ROCm / HIP

HIP: C++ Heterogeneous-Compute Interface for Portability
https://rocmdocs.amd.com/projects/HIP/
MIT License
3.56k stars 520 forks source link

[Julia] hipMallocAsync resulted in NULL pointer #3223

Closed pxl-th closed 2 days ago

pxl-th commented 1 year ago

Hi. I'm using ROCm 5.4.3 with Julia and have encountered following situation.

Allocating arrays in a loop without freeing them leads to a NULL pointer at some point (potentially when there is not enough memory). But the return HIP status is hipSuccess (when it should be hipErrorOutOfMemory). Allocations are done using hipMallocAsync.

Is this a known behavior? Do you need to check not only for the return status, but also for whether the pointer is not NULL?

julia> using AMDGPU

julia> for i in 1:10_000
           ROCArray{Float64}(undef, 1024, 1024)
       end
...
status = AMDGPU.HIP.hipSuccess
status = AMDGPU.HIP.hipSuccess
ERROR: AssertionError: hipMallocAsync resulted in C_NULL for 8.000 MiB
Stacktrace:
 [1] #HIPBuffer#25
   @ ~/.julia/dev/AMDGPU/src/runtime/memory/hip.jl:32 [inlined]
 [2] HIPBuffer
   @ ~/.julia/dev/AMDGPU/src/runtime/memory/hip.jl:8 [inlined]
 [3] ROCMatrix{Float64}(#unused#::UndefInitializer, dims::Tuple{Int64, Int64})
   @ AMDGPU ~/.julia/dev/AMDGPU/src/array.jl:132
 [4] ROCArray
   @ ~/.julia/dev/AMDGPU/src/array.jl:142 [inlined]
 [5] ROCArray
   @ ~/.julia/dev/AMDGPU/src/array.jl:143 [inlined]
 [6] top-level scope
   @ ./REPL[2]:2
pxl-th commented 1 year ago

In scenarios where there is a lot of pressure on the allocator, like in Nerf.jl, this leads to a consistent NULL pointer returned from hipMallocAsync and the return status is always hipSuccess.

Additionally, AMDGPU.jl package (which is used as a GPU backend) internally keeps the counter of all allocations/deallocations and it shows that there is plenty of memory available. For every allocation it atomically increases counter and atomically decreases counter for every deallocation. It never waits on streams to do that, but since all allocations/deallocations are stream-ordered that shouldn't matter.

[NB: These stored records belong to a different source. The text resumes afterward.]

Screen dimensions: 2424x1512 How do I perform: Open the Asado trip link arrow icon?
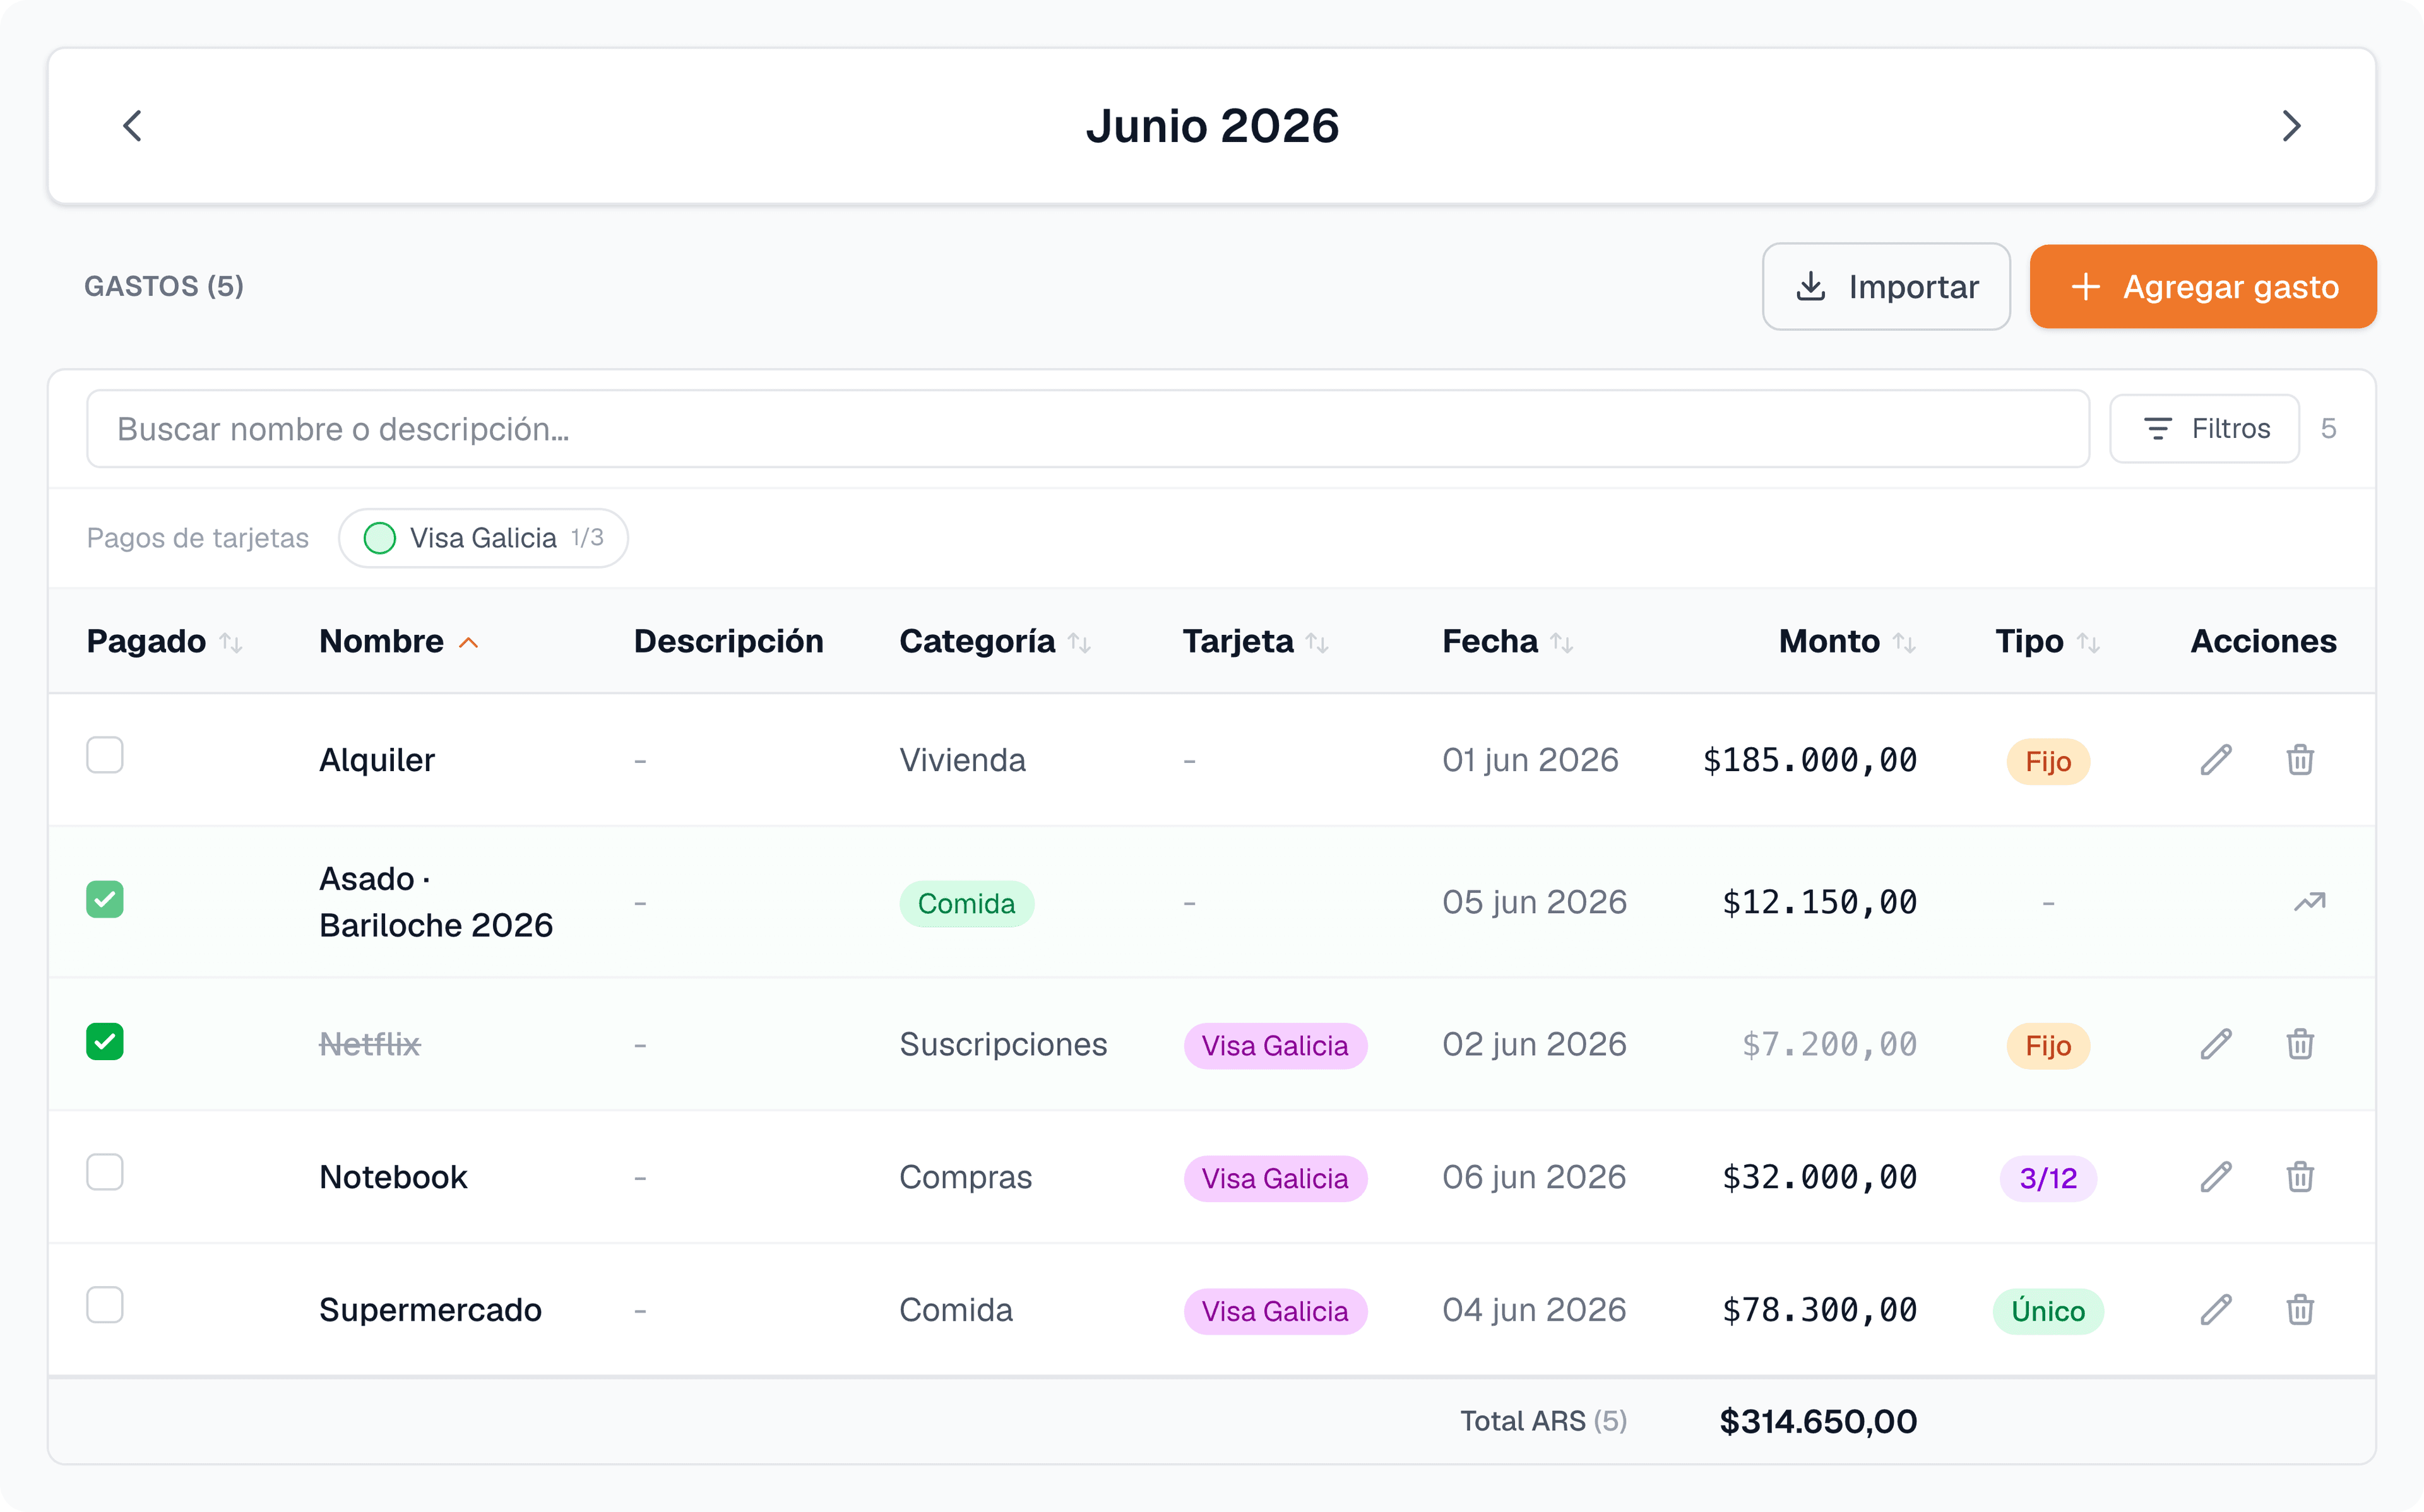point(2309,902)
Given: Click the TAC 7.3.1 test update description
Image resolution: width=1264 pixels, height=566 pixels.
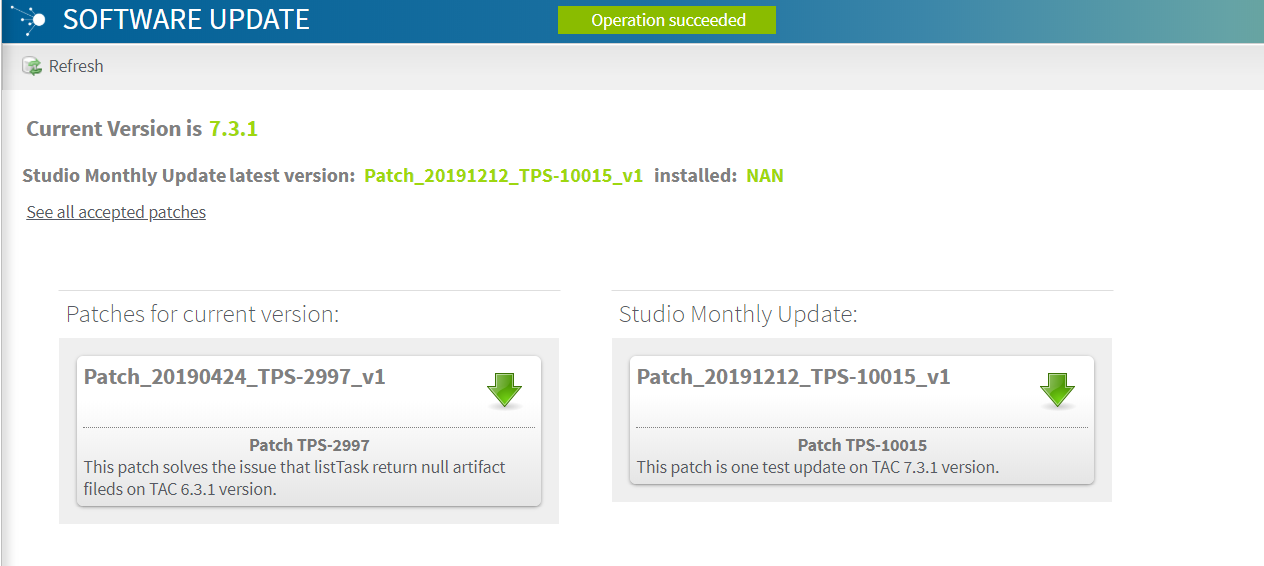Looking at the screenshot, I should pyautogui.click(x=818, y=467).
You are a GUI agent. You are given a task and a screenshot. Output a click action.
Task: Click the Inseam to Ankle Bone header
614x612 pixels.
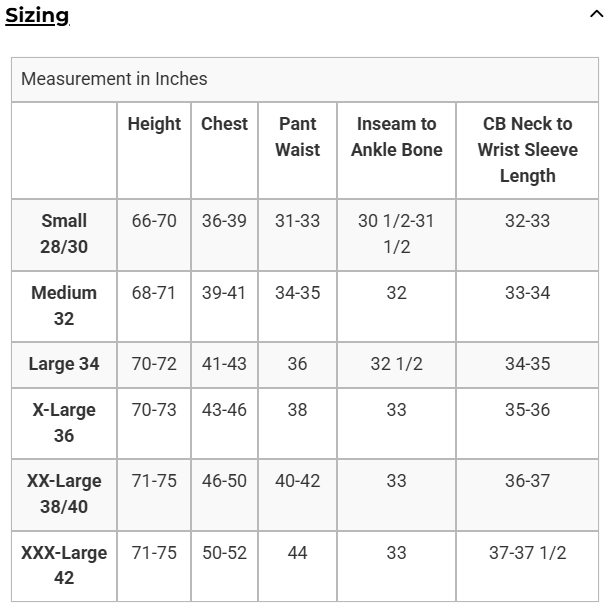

And lastly, not sure if it is of any importance, but free argument of hipMemGetInfo never decreases as you allocate/deallocate.

julia> using AMDGPU

julia> Base.format_bytes(AMDGPU.Runtime.Mem.free())
"11.984 GiB"

julia> x = ROCArray{Float64}(undef, 1024, 1024, 200);

julia> Base.format_bytes(sizeof(x))
"1.562 GiB"

julia> Base.format_bytes(AMDGPU.Runtime.Mem.free())
"10.422 GiB"

julia> AMDGPU.unsafe_free!(x);

julia> Base.format_bytes(AMDGPU.Runtime.Mem.free())
"10.422 GiB"

julia> AMDGPU.synchronize()

julia> Base.format_bytes(AMDGPU.Runtime.Mem.free())
"10.422 GiB"

julia> Base.format_bytes(AMDGPU.Runtime.Mem.total())
"11.984 GiB"
ppanchad-amd commented 2 months ago

@pxl-th Apologies for the lack of response. Can you please test with latest ROCm 6.1.0 (HIP 6.1)? If resolved, please close ticket. Thanks!

pxl-th commented 2 days ago

I think this is resolved. Thanks!